As a beginner, I found Pocket Screws to be an amazingly easy way to ease into woodworking. I built my Media Cabinet and Entertainment center using pocket screws. They were my first real major project and since then I have learned additional skills that pushes me to do more with joinery. My latest project uses 0 pocket screws, which is my custom workbench (although that may change when I start adding drawers). I have no issues using them, but also found ways to push myself to learn new techniques without their use. My 2 cents worth.


----------



## RichardHillius (Oct 19, 2013)

There are enough places where pocket hole joinery isn't ideal that I don't know if you really have that much to worry about. I would never use them on drawers and door's for instance or anything that you might see both faces of the joint. Even cabinets with open shelves will show the pockets hole's in them. Sure they have plugs but by the time you add them with the trimming and making flush how much time over other joinery methods do you really save?

I built two end tables and a dresser with pocket holes as the primary joinery method when I first got my pocket hole jig just to see what it was capable of and since than I haven't used it a ton. It's not a bad joinery method although loose tenons especially like the domino machine are probably even more flexible but it's not a end all be all of joinery either.

I'm getting ready to build a painted pantry cabinet with open shelves and I considered pocket hole's for the rails and stiles with plugs before painting but I am not sure I want to deal with plugs even on a painted piece. I am worried no matter what I do the outline of them will bleed though the paint. I did find myself considering a domino but luckily that thing is so expensive it gives me a good deal of pause.


----------



## bruc101 (Sep 13, 2008)

In our commercial shop we use pocket screws only for face frames and nothing else. All drawers are dovetailed, side panels to face frames mortice and tenon only.

I've always thought putting drawers together with pocket screws is a cheap and lazy way out and or lack of woodworking skills to build drawers.

A master cabinet maker told me one time you're either a woodworker or a box builder.


----------



## DIYaholic (Jan 28, 2011)

1) Use them for shop jigs & fixtures.
2) Use them for utilitarian projects.
3) DON'T use them for heirloom family treasures…. unless truly appropriate.
4) DON'T use them in excess!!!

Antiques have been made with pocket hole joinery….
Use them "sparingly".... then again, out of sight, out of mind!!!


----------



## NiteWalker (May 7, 2011)

I don't consider pocket screw joinery "cheating", but I do understand where you're coming from.
One of my very first projects some years back was a bookcase made of MDF and assembled with pocket screws (painted light pink for my two daughters). It's still holding up just fine, but I don't like it at all.
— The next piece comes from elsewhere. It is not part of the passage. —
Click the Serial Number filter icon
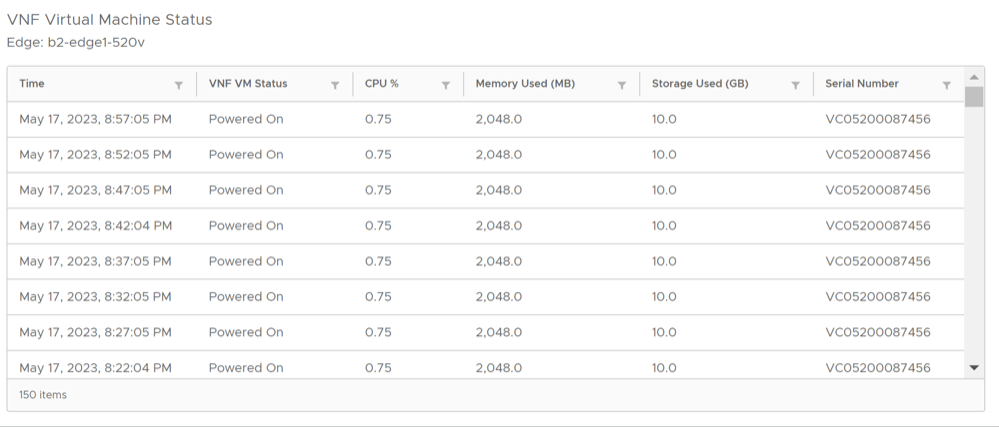The width and height of the screenshot is (999, 427). pyautogui.click(x=946, y=85)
I see every little error and feel I could have done much better.

So while I won't use pcoket screw joinery for most things, where I do use it now I feel no quarrel with it whatsoever.
Examples; The small cherry spice rack I recently made (in my projects) was assembled with pocket screws. It was small, I don't consider it "fine" furniture by any means, and I wanted to get it done in a day. So I'm ok with pocket screws in that instance.

Other places I don't mind pocket hole screws:
- Shop projects or utility builds.
- Attaching nailers to cabinets (one of the instances where pocket hole joinery really shines).
- Face frames, though I don't use many face frames in my woodworking.
- Prototype projects; I recently built an outdoor sitting bench out of scrap 2×4's and pocket screws. Now with the dimensions and everything sorted out, I'll be using the festool domino (more on that in a bit) for the real benches, made of cypress or redwood, or whatever outdoor wood I come across at at the best price.

Drawers, however, I'd not use pocket hole joinery for.
I prefer a tongue and dado joint. For me it just works better.

Now on to what you said about skill building road blocks; there's no law that says you have to learn every woodworking technique known to man. ;-)
I prefer to be a more efficient woodworker than one that knows absolutely everything there is to know about woodworking. Case in point; pretty soon I'll be making a cherry chest of drawers for my bedroom. The drawers will be soft maple joined by dovetails at the fronts and a plain dado at the back. While cutting all the dovetails by hand is a possibility, I'd much rather do it with my dovetail jig for the sake of efficiency.

And that brings me to the domino; now that I have one, I'll probably use it for 95% of my M&T joints. It's just as strong as traditional M&T joints, but a lot faster. The recipients of the outdoor benches I mentioned earlier won't care how it's put together, so long as it doesn't fall apart in use.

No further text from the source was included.